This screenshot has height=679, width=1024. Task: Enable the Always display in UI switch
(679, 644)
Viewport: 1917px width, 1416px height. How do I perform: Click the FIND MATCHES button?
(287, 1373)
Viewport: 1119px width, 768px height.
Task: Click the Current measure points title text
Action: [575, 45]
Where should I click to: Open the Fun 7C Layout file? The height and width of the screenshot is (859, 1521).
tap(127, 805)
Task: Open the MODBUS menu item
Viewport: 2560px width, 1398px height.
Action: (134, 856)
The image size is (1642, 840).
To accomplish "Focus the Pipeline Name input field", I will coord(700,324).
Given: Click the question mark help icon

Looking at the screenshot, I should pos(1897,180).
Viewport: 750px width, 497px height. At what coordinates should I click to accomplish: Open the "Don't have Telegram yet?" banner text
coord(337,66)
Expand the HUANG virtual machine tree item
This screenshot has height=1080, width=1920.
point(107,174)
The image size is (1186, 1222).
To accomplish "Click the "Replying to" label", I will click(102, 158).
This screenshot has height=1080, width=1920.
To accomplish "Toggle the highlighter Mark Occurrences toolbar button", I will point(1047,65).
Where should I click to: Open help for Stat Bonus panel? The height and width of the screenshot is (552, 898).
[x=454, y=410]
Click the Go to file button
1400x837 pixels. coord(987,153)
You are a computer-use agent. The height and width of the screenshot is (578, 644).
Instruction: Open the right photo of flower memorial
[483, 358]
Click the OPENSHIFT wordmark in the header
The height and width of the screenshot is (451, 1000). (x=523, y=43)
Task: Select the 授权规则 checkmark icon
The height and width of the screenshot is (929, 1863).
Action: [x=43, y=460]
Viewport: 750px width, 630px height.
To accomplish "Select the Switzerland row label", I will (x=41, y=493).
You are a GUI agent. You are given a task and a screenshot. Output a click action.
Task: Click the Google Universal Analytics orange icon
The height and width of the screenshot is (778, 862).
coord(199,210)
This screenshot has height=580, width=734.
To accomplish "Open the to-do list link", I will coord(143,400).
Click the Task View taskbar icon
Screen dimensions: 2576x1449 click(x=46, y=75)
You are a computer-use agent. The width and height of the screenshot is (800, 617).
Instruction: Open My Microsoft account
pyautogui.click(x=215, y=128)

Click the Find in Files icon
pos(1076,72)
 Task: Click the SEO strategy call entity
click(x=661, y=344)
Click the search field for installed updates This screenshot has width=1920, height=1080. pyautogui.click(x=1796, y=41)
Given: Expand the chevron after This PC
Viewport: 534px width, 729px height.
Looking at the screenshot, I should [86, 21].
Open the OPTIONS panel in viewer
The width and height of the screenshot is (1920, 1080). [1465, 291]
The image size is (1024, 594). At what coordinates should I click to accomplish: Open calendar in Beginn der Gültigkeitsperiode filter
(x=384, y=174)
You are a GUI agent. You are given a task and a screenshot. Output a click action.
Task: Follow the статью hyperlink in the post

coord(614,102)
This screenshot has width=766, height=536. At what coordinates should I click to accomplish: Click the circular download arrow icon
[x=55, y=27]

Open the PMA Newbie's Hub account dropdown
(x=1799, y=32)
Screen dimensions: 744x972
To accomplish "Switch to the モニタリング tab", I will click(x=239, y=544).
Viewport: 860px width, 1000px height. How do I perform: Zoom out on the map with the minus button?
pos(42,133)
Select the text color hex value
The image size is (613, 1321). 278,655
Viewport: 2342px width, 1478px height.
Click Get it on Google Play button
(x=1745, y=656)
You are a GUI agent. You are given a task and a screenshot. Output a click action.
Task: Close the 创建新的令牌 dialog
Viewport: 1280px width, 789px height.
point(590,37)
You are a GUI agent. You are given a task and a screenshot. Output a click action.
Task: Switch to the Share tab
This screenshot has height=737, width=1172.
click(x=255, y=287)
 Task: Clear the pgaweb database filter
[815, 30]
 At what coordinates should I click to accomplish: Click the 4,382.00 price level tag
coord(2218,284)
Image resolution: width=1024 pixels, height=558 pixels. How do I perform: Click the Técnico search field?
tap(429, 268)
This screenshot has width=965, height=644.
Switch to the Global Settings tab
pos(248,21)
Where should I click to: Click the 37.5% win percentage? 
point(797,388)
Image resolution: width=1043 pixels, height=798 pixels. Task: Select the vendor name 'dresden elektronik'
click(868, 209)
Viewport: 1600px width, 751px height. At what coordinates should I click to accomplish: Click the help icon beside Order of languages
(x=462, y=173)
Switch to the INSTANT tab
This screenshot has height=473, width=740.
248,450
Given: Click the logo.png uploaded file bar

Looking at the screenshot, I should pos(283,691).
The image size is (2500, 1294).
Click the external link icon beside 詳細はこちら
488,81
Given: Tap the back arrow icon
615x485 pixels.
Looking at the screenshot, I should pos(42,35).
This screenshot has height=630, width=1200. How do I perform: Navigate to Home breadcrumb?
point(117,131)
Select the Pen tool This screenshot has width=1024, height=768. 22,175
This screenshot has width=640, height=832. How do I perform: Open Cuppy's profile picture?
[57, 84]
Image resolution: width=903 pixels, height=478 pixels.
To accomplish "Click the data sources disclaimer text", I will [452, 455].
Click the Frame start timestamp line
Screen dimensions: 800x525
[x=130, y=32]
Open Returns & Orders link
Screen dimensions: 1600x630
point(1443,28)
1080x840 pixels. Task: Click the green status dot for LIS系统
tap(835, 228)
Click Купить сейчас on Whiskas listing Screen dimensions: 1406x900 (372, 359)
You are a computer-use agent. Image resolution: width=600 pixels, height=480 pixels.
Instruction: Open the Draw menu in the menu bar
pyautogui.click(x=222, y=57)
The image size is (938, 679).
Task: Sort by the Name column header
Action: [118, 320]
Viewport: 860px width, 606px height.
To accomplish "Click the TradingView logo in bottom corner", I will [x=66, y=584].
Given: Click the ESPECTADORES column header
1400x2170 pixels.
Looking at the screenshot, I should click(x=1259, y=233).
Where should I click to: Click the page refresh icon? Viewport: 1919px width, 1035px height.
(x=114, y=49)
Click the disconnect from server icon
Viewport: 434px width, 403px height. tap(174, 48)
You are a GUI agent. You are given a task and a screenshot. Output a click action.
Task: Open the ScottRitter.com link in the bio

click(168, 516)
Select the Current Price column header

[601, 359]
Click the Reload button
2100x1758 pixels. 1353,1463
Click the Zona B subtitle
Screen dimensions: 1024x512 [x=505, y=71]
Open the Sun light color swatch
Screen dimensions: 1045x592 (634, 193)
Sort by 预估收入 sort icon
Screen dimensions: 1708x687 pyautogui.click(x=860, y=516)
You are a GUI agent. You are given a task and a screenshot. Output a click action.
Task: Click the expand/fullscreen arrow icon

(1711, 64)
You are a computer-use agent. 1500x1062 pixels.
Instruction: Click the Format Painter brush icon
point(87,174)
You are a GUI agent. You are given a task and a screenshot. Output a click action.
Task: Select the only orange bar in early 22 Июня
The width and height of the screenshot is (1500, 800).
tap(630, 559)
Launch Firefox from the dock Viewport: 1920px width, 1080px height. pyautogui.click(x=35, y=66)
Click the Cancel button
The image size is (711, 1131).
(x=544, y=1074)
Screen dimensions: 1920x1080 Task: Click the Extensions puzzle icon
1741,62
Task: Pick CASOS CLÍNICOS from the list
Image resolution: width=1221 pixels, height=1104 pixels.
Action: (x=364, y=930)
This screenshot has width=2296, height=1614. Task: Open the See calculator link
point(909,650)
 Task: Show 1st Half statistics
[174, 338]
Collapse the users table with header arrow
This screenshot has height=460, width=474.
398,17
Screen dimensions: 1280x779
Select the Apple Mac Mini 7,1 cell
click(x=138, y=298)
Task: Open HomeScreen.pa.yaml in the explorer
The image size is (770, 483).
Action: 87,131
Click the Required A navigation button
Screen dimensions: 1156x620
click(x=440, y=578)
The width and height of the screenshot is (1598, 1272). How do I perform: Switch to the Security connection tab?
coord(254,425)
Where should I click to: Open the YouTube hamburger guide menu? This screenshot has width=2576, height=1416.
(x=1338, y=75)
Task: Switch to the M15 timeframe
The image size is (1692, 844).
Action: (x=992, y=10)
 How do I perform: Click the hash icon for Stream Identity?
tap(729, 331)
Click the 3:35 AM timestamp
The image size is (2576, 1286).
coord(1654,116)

++++++

■ What the exercise asks ■
Convert the stretch of the listing from the line that contains "Open the PMA Newbie's Hub account dropdown" through the line that contains "pos(42,133)" into a Markdown table with the columns Row and Listing line, skipping any blank lines.

■ Complete output ■
| Row | Listing line |
|---|---|
| 1 | Open the PMA Newbie's Hub account dropdown |
| 2 | (x=1799, y=32) |
| 3 | Screen dimensions: 744x972 |
| 4 | To accomplish "Switch to the モニタリング tab", I will click(x=239, y=544). |
| 5 | Viewport: 860px width, 1000px height. How do I perform: Zoom out on the map with the minus button? |
| 6 | pos(42,133) |